__Provided entries__
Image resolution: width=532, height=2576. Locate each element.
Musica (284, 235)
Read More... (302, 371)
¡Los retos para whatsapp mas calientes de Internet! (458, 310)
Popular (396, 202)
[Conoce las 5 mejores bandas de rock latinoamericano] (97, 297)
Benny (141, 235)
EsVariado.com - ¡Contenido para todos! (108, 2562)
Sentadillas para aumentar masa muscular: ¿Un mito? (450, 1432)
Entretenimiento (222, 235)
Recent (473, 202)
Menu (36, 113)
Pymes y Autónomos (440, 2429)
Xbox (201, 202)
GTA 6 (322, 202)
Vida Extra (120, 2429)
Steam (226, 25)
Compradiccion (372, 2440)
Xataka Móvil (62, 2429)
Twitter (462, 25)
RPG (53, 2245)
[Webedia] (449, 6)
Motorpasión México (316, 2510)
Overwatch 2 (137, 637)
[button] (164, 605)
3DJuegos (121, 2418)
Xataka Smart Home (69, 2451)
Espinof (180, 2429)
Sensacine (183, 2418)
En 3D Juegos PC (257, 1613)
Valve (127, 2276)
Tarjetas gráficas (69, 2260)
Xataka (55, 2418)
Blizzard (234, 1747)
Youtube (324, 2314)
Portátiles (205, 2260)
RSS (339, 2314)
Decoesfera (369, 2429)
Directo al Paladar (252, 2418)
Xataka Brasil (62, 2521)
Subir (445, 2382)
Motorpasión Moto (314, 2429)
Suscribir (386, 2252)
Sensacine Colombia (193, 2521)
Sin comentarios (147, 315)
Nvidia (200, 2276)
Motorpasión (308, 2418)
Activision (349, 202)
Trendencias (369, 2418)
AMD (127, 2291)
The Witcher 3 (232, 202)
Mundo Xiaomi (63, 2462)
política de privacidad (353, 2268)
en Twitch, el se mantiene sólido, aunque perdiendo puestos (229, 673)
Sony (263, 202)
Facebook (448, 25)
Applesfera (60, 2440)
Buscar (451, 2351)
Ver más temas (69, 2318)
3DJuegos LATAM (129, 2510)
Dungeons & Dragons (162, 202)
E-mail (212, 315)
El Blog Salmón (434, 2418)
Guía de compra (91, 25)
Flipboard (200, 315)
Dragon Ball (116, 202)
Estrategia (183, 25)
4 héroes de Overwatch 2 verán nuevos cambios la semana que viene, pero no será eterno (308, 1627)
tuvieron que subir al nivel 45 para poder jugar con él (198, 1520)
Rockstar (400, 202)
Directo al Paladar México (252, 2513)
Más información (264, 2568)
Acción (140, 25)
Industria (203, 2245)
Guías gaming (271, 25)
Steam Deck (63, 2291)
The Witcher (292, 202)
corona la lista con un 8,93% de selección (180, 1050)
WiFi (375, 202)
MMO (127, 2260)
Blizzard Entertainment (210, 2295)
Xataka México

__Prompt__
I would like you to report every line in the listing above that contains "Directo".

__Response box__
Directo al Paladar (252, 2418)
Directo al Paladar México (252, 2513)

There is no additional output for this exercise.